我正在尝试以张量流概率工作的最小高斯过程示例。在尝试定义对数边际可能性之前,我可以使所有工作正常进行。在此阶段,我收到错误TypeError: Tensor is unhashable if Tensor equality is enabled. Instead,use tensor.experimental_ref() as the key.
,我尝试重塑x和y数组,但这似乎不是问题。当我尝试遵循Google高斯过程回归colab时,也遇到了此错误。
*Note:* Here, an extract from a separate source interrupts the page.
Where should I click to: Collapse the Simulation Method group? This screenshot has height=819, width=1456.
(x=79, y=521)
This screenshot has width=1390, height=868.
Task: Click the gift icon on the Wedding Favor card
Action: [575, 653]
谁能给我一些关于我做错事情的指示?下面是一个最小的示例。
import numpy as np
import tensorflow as tf
import tensorflow_probability as tfp
# Make some data
x = np.array([1,2,4,-1,-2,-3],dtype=np.float64)
y = np.sin(x)
noise = x * 0 + 0.1
# Define a mean function
def meanfn(y):
return tf.constant([np.mean(y)],dtype=np.float64)
# Define the kernel
periodic_amplitude = tf.exp(tf.Variable(np.float64(0)),name='periodic_amplitude')
periodic_length_scale = tf.exp(tf.Variable(np.float64(1)),name='periodic_length_scale')
periodic_period = tf.exp(tf.Variable(np.float64(0)),name='periodic_period')
local_periodic_kernel = tfp.positive_semidefinite_kernels.ExpSinSquared(amplitude=periodic_amplitude,length_scale=periodic_length_scale,period=periodic_period)
# Define the gp
gp = tfp.distributions.GaussianProcess(
mean_fn=meanfn,kernel=local_periodic_kernel,index_points=x.reshape(-1,1),observation_noise_variance=noise)
# Negative marginal likelihood
neg_marginal_lik = -gp.log_prob(y)
在我的计算机上,版本为tensorflow=2.0.0
,tensorflow-probability=0.7.0
,numpy=1.17.2
。